My two favorite hand tools have got to be my Weller WES51 soldering station and a really sharp X-Acto knife. For surface mount work, I have an Atten 850B rework station, and for the really tiny PCB surgery work I bought a 7X-45X stereo zoom microscope. This has become one of my favorite tools. For me, owning a microscope that you can use hand tools under has been a really amazing enabler, allowing me to work at much smaller scales than I could otherwise.
I own several pairs of tweezers, with various levels of sharpness. I have an extremely fine-point pair with ESD protection, for doing the most delicate SMT work. I have two general-purpose pairs, and another slightly less delicate pair that still has an extremely sharp point. When working at a small scale, these are my hands. I’ll often use two pairs of tweezers or one tweezer and one X-Acto knife to manipulate small parts under the microscope. The general-purpose tweezers find uses ranging from pulling jumpers out of breadboards to pulling plastic scraps out of my 3D printer.
For “rapidly” prototyping plastic parts, I’ve been experimenting with DIY 3D printers for a while. I bought a MakerBot Thing-o-Matic when they were new, but I immediately ran into trouble with the unreliable extruder motors on that first manufacturing run. I made several upgrades to the printer, most importantly replacing the extruder with a MakerGear stepper extruder and a 0.25mm nozzle. After all of this upgrading, my printer has a pretty respectable resolution at 150 microns per layer. On the downside, it’s an incredibly slow, noisy, and unreliable machine.
And what software?
I find it really hard to get attached to software. I’ve seen how the sausage is made, and my tenure at VMware has shown me the ugliest sides of every operating system. I’ve had brief stints of using Windows. I used to use Linux almost exclusively. Now I’ve been mostly using Mac OS. But really, I see all operating systems as a necessary annoyance.
I have fewer opinions on text editors than most software engineers I know. I used to use emacs for coding but vim for most other tasks. Nowadays, I tend to use Sublime Text 2 for nearly everything. What can I say, I’m a sucker for the mini-map.
For 2D illustration, I’ll use some combination of Inkscape, OmniGraffle, and Adobe Illustrator. I’m most familiar with Inkscape, but I’ve found OmniGraffle to be fantastic for illustrating software documentation.
I won’t hesitate to drop down to C++ or assembly language when it’s necessary, but when I can pull it off, I have the most fun writing Python. Lately I’ve been enjoying Lua too, mostly for its stellar embedding API.
I like building my own tools, and a lot of my favorites are data visualization and simulation tools I’ve built for specific purposes. As a really visual person, I love creating new ways to see inside of complex systems in real-time.

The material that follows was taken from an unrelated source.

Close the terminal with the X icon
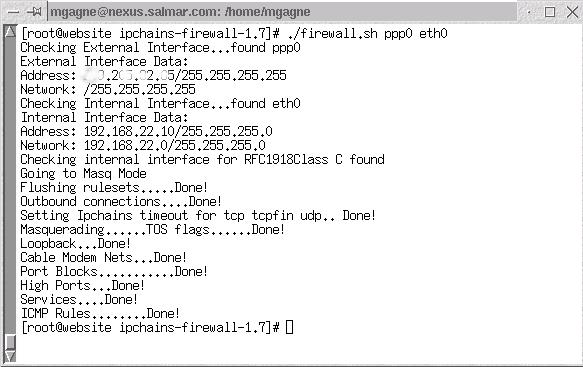Image resolution: width=583 pixels, height=367 pixels. pyautogui.click(x=572, y=12)
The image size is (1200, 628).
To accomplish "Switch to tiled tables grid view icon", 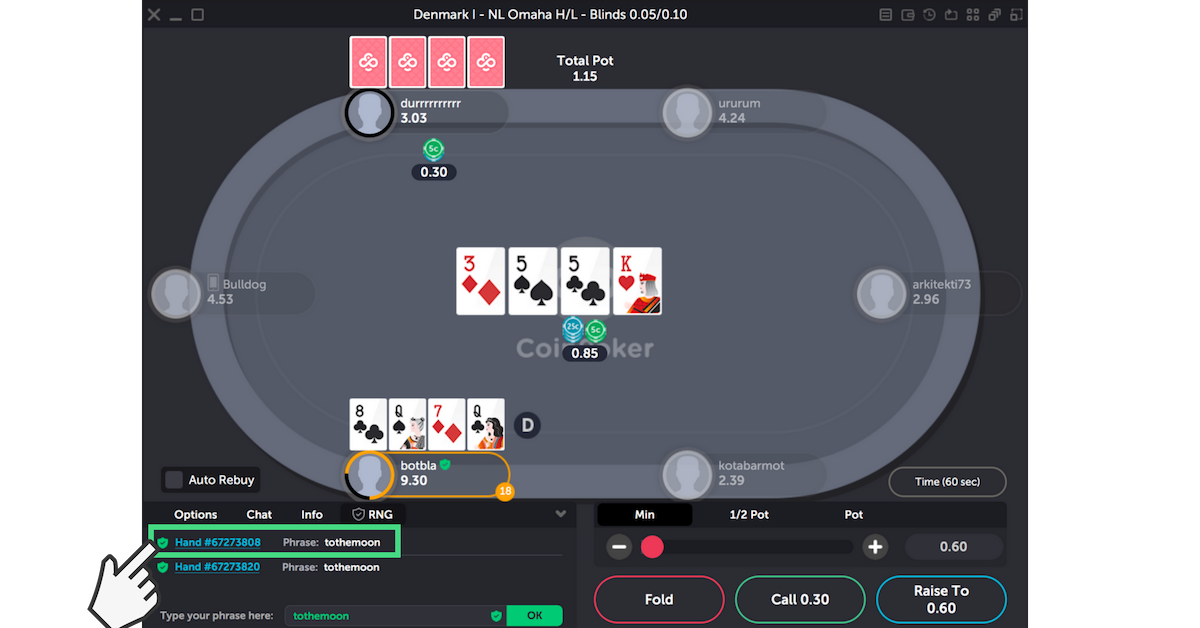I will pyautogui.click(x=973, y=14).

I find Evernote to be highly useful for keeping my life organized. I use it for todo lists, nascent ideas, travel plans, and anything else I want to be able to edit and see on any device.
What would be your dream setup?
My dream setup would really be more of an anti-setup. I’d love to have a community space full of great tools that I don’t own. More storage space, nicer test equipment, and other like-minded creative folks to bounce ideas off of.
Of course I’d love to have a faster and higher quality 3D printer that breaks less, a faster oscilloscope, access to a fast laser-cutter. A spectrum analyzer and software defined radio would be really indispensable for working on wireless electronics.
I’d love a laptop that’s faster and has more pixels. Perhaps a MacBook Pro with retina display, but I feel like portability is still by far the most important factor for me. My ideal laptop would be a 13” MacBook Air with a retina display, built-in LTE wireless, and the fastest CPU and biggest SSD I could get. It would also be great to have a really low-latency way of offloading big jobs to the cloud.
Really I’d love to work from a cafe/warehouse/beach/desert, on battery power, with a server elsewhere running my giant render or compile.